Calculating approximate logarithms

PUBLISHED ON MAY 6, 2015 — MISC
Logarithms are surprisingly useful, but can be quite expensive to calculate. In this post we explore an interesting method for approximating the value of base 2 logarithms extremely quickly.

There are quite a few instances in which one may wish to place values on a logarithmic scale. One such case was encountered during an FPGA class at university where we were asked to display the amplitude response of an FM radio frequency band. It turns out that there are some neat tricks which make calculating approximate logs very efficient in this kind of scenario.

Here I will outline an algorithm for calculating approximate base 2 logs quickly, focusing on an implementation for microprocessors. Code examples are in Ruby for ease of reading.

Coarse grain

Calculating the integer base 2 log of a number is as simple as finding the position of its most-significant ‘1’ bit. This is a happy result of how the binary system of representing numbers works, and it shouldn’t require too much thought for you to convince yourself that this is indeed the case.

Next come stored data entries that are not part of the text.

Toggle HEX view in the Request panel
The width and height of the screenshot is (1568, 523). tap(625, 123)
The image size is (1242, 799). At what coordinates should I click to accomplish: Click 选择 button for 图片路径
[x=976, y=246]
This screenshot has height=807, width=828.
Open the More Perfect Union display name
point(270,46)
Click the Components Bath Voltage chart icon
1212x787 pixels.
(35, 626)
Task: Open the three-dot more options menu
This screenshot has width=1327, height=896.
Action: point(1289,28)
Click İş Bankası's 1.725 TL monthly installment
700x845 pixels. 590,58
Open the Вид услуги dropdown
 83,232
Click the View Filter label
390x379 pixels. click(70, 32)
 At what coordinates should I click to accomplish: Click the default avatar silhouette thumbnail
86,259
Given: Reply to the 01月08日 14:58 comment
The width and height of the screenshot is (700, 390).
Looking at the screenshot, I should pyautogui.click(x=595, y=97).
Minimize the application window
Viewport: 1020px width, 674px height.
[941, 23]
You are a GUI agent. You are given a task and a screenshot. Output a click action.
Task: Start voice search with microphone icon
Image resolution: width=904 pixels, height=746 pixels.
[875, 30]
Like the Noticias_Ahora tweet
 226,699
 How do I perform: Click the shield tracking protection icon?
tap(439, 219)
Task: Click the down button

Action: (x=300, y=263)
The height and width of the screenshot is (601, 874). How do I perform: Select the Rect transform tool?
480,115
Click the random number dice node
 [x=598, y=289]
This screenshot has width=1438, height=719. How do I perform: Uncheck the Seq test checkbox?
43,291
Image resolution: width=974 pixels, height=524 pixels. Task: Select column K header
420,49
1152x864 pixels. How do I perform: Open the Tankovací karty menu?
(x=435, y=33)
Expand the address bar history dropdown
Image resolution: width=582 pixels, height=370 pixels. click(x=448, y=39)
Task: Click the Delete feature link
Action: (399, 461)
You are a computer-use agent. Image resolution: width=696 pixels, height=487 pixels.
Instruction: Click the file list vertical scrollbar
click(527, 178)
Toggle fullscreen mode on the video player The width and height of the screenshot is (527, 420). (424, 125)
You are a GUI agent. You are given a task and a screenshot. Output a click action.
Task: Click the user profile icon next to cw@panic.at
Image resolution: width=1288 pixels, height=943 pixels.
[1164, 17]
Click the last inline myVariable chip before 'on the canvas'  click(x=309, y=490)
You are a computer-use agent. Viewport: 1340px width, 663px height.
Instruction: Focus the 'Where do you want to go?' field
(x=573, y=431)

So, to calculate a coarse log, all we need to do is find the position of the highest set bit!

You might already be thinking of a few ways to do this:

# String conversion technique
number = 342
binary = number.to_s(2)
coarse_log = binary.length - 1
# Bit shifting technique
number = 342
coarse_log = 0
while number != 0
  coarse_log += 1
  number >>= 1
end
coarse_log -= 1

Definitely avoid using the first technique, and you probably shouldn’t use the second either. Why? These days many processors have an assembly instruction which can achieve the desired result much more efficiently.

For example, on modern CPUs you can use the BSR (bit scan reverse) instruction and call it a day:

bsr RAX, number;

Improving precision

In the previous section we demonstrated that a coarse log can taken using a single assembly instruction. This might be enough for some applications, but many others will require a little more precision.

To achieve more precision in our results we will use n bits following the most significant ‘1’ as a key to a lookup table. The value from the lookup table will be added to our coarse log to get a more precise result. The larger the value of n the more precise the result, but be aware that the size of the lookup table grows exponentially (it will have 2n entries).

n = 5
key = (number & ~(1 << coarse_log)) >> (coarse_log - n)
refined_log = coarse_log + lookup_table[key]

Fantastic! But what is lookup_table?

The lookup table should be a constant, hard-coded array of length 2n which contains the decimal parts of logs. We can pre-calculate this table by taking 2n linear steps between two adjacent powers of two (in this case 1 and 2), taking exact logs (using an existing math library) and recording the effect it has on the decimal portion fo the number.

lookup_table = (0...2**n).map do |key|
  k = 1 + (key / 2.0**n)
  Math.log(k) / Math.log(2)
end

Tying it all together

N = 5

# Can be precomputed and hard-coded
LOOKUP_TABLE = (0...2**N).map do |key|
  k = 1 + (key / 2.0**N)
  Math.log(k) / Math.log(2)
end

def fast_log(number)
  # No inline assembly for Ruby, use bitshifts to find highest set bit
  tmp = number
  coarse_log = 0
  while tmp != 0
    coarse_log += 1
    tmp >>= 1
  end
  coarse_log -= 1

  # Improve precision
  key = (number & ~(1 << coarse_log)) >> (coarse_log - N)
  refined_log = coarse_log + LOOKUP_TABLE[key]

  return refined_log
end

Other improvements

The techniques described here can easily be extended to work with fixed-point arithmetic, which is a big improvement on hardware which does not have native support for floating-point numbers. The lookup table can also be tweaked in such a way that the value returned represents a mid-point, giving better results on average (this will cause logs which normally return integers to be slightly off, which may matter depending on your use case).

Finally, I discovered after writing this post that there’s an article about fast approximate logarithms on eBay Tech Blog. If you are using a CPU where floating point arithmetic is cheap, you may want to consider using a mathematical function similar to that described in the article (instead of a lookup table) for greater accuracy at the cost of speed.